> **Problem to solve**
Copy out all the lines in the records that include the word "screenshot".

+++++

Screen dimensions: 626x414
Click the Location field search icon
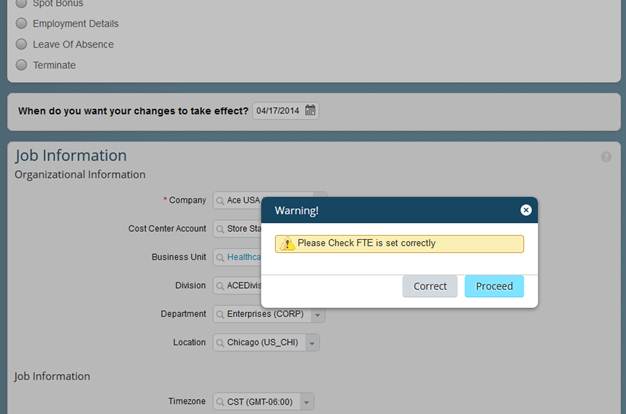tap(220, 343)
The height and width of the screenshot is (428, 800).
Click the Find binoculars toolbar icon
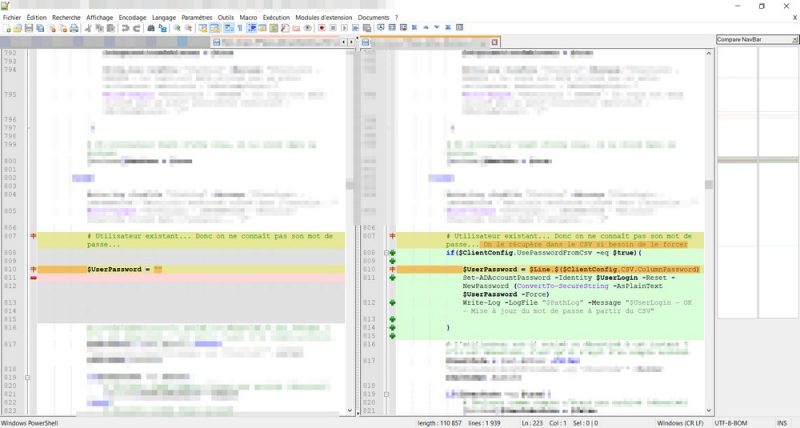(150, 28)
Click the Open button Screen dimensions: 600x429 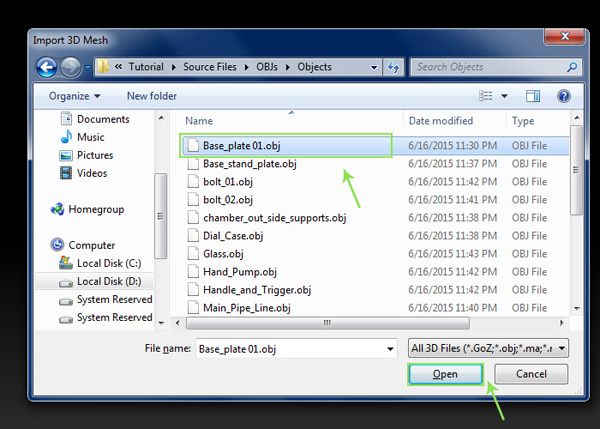click(x=445, y=374)
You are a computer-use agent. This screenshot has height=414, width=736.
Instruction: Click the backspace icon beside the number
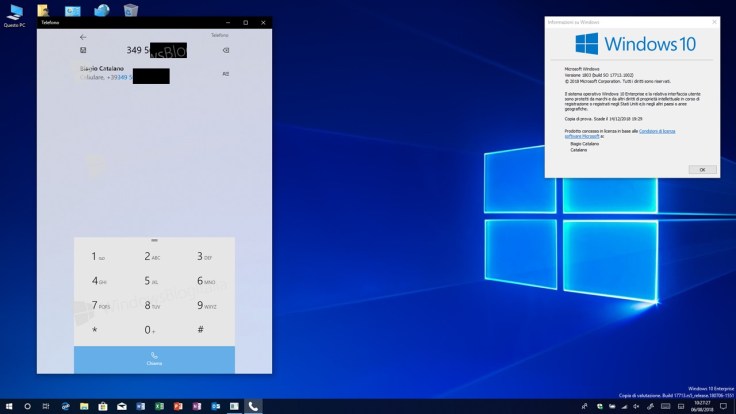coord(225,50)
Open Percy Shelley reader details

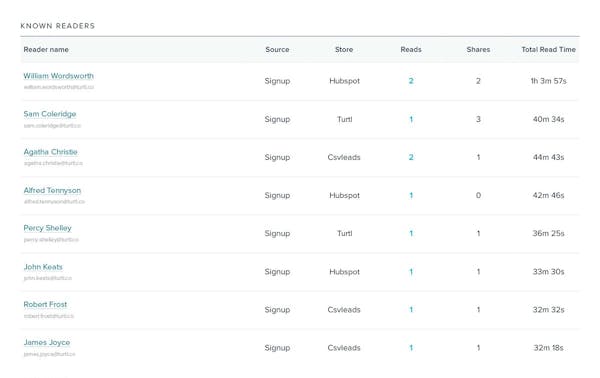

+++++

> **Your solution**
The height and width of the screenshot is (428, 800).
You are a computer-use agent. This screenshot has height=414, width=736.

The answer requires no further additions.